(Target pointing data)

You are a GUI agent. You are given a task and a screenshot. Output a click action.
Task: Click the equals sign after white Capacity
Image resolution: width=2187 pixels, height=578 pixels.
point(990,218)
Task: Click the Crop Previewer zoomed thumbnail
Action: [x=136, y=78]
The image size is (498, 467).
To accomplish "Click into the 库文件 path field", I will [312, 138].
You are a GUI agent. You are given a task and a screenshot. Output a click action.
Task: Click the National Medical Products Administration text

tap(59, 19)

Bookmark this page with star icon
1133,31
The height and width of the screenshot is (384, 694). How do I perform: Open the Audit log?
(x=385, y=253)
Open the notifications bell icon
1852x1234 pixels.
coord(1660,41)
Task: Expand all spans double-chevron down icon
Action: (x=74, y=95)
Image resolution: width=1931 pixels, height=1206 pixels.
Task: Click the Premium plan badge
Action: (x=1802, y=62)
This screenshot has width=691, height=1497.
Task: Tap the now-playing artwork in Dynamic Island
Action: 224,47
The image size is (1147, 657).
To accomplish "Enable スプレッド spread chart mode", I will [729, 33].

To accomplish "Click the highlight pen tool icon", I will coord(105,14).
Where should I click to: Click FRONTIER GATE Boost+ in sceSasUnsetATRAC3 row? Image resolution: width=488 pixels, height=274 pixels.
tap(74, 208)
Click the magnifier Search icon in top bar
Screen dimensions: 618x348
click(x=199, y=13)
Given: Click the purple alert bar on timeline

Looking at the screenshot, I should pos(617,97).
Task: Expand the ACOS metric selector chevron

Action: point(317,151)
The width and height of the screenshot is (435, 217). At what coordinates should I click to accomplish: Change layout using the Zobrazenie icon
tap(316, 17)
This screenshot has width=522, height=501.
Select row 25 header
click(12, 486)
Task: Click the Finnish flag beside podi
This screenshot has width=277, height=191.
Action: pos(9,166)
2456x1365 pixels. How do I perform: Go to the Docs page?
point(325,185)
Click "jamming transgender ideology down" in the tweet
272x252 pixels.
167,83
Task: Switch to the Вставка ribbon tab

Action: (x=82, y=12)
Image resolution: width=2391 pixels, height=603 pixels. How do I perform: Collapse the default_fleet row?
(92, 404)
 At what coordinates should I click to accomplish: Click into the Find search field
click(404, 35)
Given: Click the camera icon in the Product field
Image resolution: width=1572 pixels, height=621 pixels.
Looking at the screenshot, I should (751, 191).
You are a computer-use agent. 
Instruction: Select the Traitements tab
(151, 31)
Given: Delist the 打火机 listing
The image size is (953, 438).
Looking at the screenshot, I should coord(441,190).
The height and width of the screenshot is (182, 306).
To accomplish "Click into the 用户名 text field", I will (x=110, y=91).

Required work :: Edit the records above so that every "GUI agent" becomes "interface agent", leaving all other text unchanged.

Exercise result ::
You are a interface agent. You are given a task and a screenshot. Output a click action.
Task: Click the equals sign after white Capacity
Image resolution: width=2187 pixels, height=578 pixels.
point(990,218)
Task: Click the Crop Previewer zoomed thumbnail
Action: [x=136, y=78]
The image size is (498, 467).
To accomplish "Click into the 库文件 path field", I will [312, 138].
You are a interface agent. You are given a task and a screenshot. Output a click action.
Task: Click the National Medical Products Administration text

tap(59, 19)

Bookmark this page with star icon
1133,31
The height and width of the screenshot is (384, 694). How do I perform: Open the Audit log?
(x=385, y=253)
Open the notifications bell icon
1852x1234 pixels.
coord(1660,41)
Task: Expand all spans double-chevron down icon
Action: (x=74, y=95)
Image resolution: width=1931 pixels, height=1206 pixels.
Task: Click the Premium plan badge
Action: (x=1802, y=62)
This screenshot has width=691, height=1497.
Task: Tap the now-playing artwork in Dynamic Island
Action: 224,47
The image size is (1147, 657).
To accomplish "Enable スプレッド spread chart mode", I will [729, 33].

To accomplish "Click the highlight pen tool icon", I will coord(105,14).
Where should I click to: Click FRONTIER GATE Boost+ in sceSasUnsetATRAC3 row? Image resolution: width=488 pixels, height=274 pixels.
tap(74, 208)
Click the magnifier Search icon in top bar
Screen dimensions: 618x348
click(x=199, y=13)
Given: Click the purple alert bar on timeline

Looking at the screenshot, I should pos(617,97).
Task: Expand the ACOS metric selector chevron

Action: point(317,151)
The width and height of the screenshot is (435, 217). At what coordinates should I click to accomplish: Change layout using the Zobrazenie icon
tap(316, 17)
This screenshot has width=522, height=501.
Select row 25 header
click(12, 486)
Task: Click the Finnish flag beside podi
This screenshot has width=277, height=191.
Action: pos(9,166)
2456x1365 pixels. How do I perform: Go to the Docs page?
point(325,185)
Click "jamming transgender ideology down" in the tweet
272x252 pixels.
167,83
Task: Switch to the Вставка ribbon tab

Action: (x=82, y=12)
Image resolution: width=2391 pixels, height=603 pixels. How do I perform: Collapse the default_fleet row?
(92, 404)
 At what coordinates should I click to accomplish: Click into the Find search field
click(404, 35)
Given: Click the camera icon in the Product field
Image resolution: width=1572 pixels, height=621 pixels.
Looking at the screenshot, I should (751, 191).
You are a computer-use agent. 
Instruction: Select the Traitements tab
(151, 31)
Given: Delist the 打火机 listing
The image size is (953, 438).
Looking at the screenshot, I should coord(441,190).
The height and width of the screenshot is (182, 306).
To accomplish "Click into the 用户名 text field", I will (x=110, y=91).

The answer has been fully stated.